The Azeri ambassador, Ilgar Mukhtarov, argued that he had done
nothing wrong and blamed the country's longtime enemy, Armenia, for
the uproar. When he proposed a Mexico City-Azerbaijan friendship
park two years ago, the city government saw no reason to object,
not even to the statue. Indeed, the city government proposed the site.
"Everybody knew about this," Mr. Mukhtarov said. "We signed all
the agreements."
Arguing that Azerbaijan is a struggling young democracy, he continued:
"Behind all this movement in Mexico is the strong Armenian lobby. They
gave the wrong opinion about Heydar Aliyev."
A draft proposal slipped by the citizens' park commission when it
was first presented in July 2011. But then members began doing their
own research and warned late last year that the statue might cause an
uproar. The city, arguing that it had an agreement with Azerbaijan's
embassy, forged ahead anyway.
"I think they thought we were making a mountain out of a molehill,"
Ms. Dresser said. "They were clueless and they were ignorant, and we
alerted them to the fact that they were clueless and ignorant."
Indeed, the city government has been happily accepting similar
donations from various embassies. The Vietnamese government helped
clean up a square in the historic center and burnished it with a statue
of Ho Chi Minh, seated in front of a curved wall bearing a quotation.
Oil-rich Azerbaijan has turned adulation into a special kind of
kitsch. Last Tuesday in Azerbaijan, for the birthday of Heydar Aliyev,
the authorities had more than a million flowers flown in from various
countries. They were fashioned into huge and elaborate sculptures,
including a mosaic of the face of Mr. Aliyev made of purple, white
and gold chrysanthemums. (By Saturday night, dump trucks had backed
up to a park to cart away the rotting blossoms.)
In Mexico City, the country has been generous, spending more than
$6 million.
Along with the friendship park, complete with the statue framed by a
jagged piece of marble that is a map of Azerbaijan, it restored a plaza
in the historic center. There it painted the facade of an adjacent
church and installed a dancing fountain. But a plaque commemorating
the victims of a 1992 massacre in the village of Khojaly during the
undeclared war between Armenia and Azerbaijan over the enclave of
Nagorno-Karabakh brought more trouble.
Nobody in the city government bothered to check the text on the plaque,
which calls the massacre a genocide. The small but influential
Armenian-Mexican community complained. So did the government of
Armenia.
To find a diplomatic solution, Mr. Ebrard has appointed a three-man
committee and promised to follow its recommendations, not only about
the statue and the plaque but also about how to make decisions a
little more transparent.
He has been trying to persuade Mr. Mukhtarov to move the statue to
a private space that could become a Mexico-Azerbaijan cultural center.

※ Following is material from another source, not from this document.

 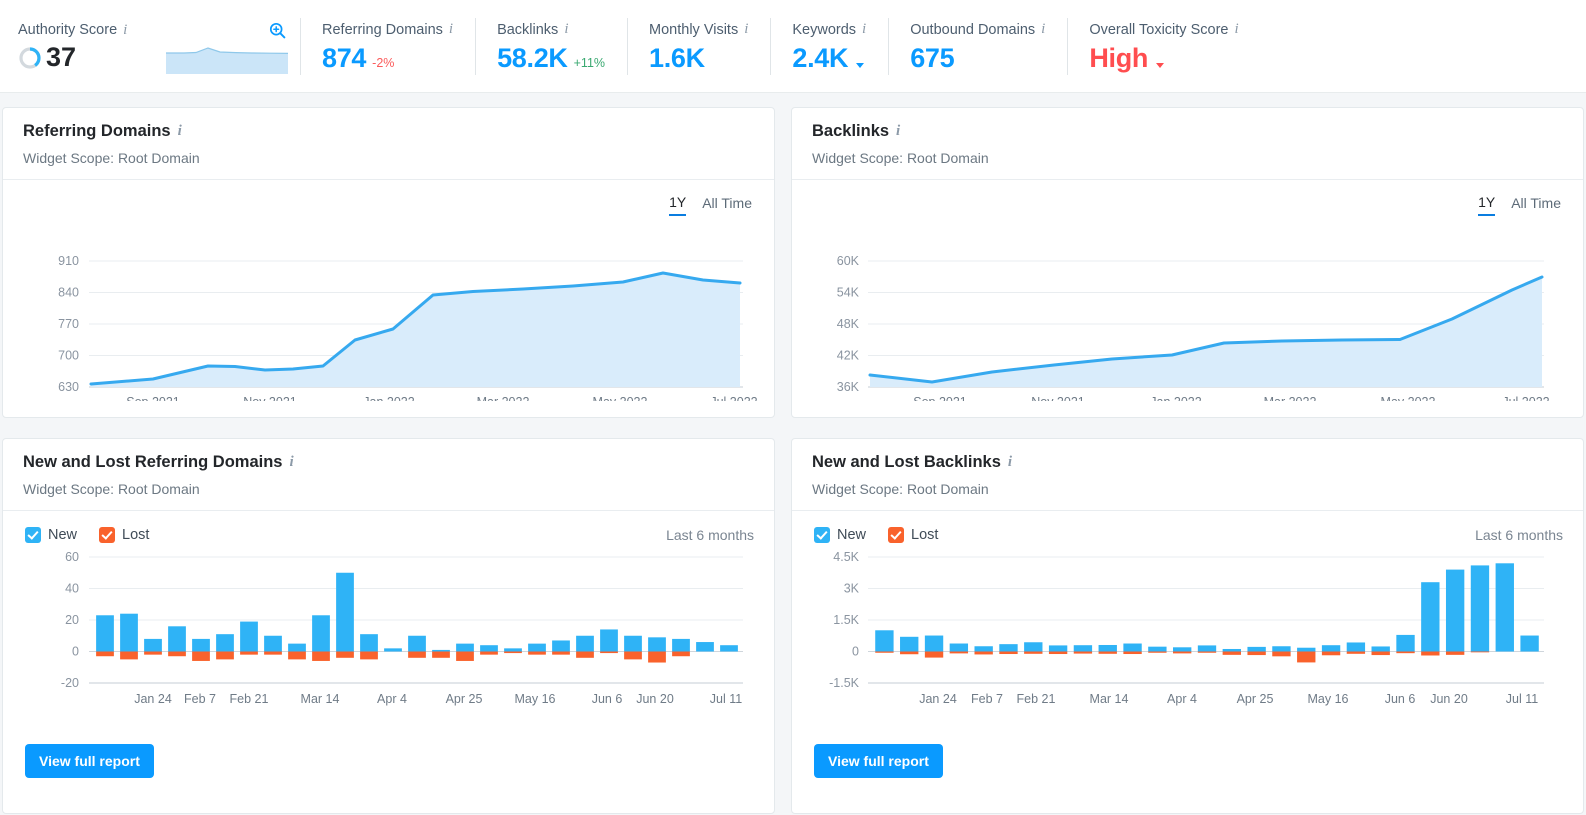 I want to click on checkbox-lost-icon, so click(x=896, y=535).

The commission's recommendation and the Azeri response to Mr. Ebrard's
proposal are expected in the coming days.
Nobody has asked the people who visit the garden, a tranquil retreat of
hydrangea and geranium-choked flower beds wedged between busy streets.

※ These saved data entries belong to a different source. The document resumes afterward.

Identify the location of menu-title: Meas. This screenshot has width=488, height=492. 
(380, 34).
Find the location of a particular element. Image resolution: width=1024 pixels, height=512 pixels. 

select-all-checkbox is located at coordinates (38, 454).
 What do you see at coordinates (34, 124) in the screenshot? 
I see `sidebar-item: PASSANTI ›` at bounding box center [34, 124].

"I really don't know why he is here - maybe because they paid for the
park," said Yohan Islas Hernandez, 34, nodding over at the statue. Mr.
Islas walks over from his office to eat his packed lunch under a tree
every day. "For Mexicans, there really is no problem," he said.
Mr. Mukhtarov warned that removing the statue by force would not be
interpreted as a friendly move, and he wondered at all the fuss in
Mexico. "I think they have other problems to concentrate their minds
on more than a monument," he said. "For us, it is a really big issue."
Ellen Barry contributed reporting from Moscow.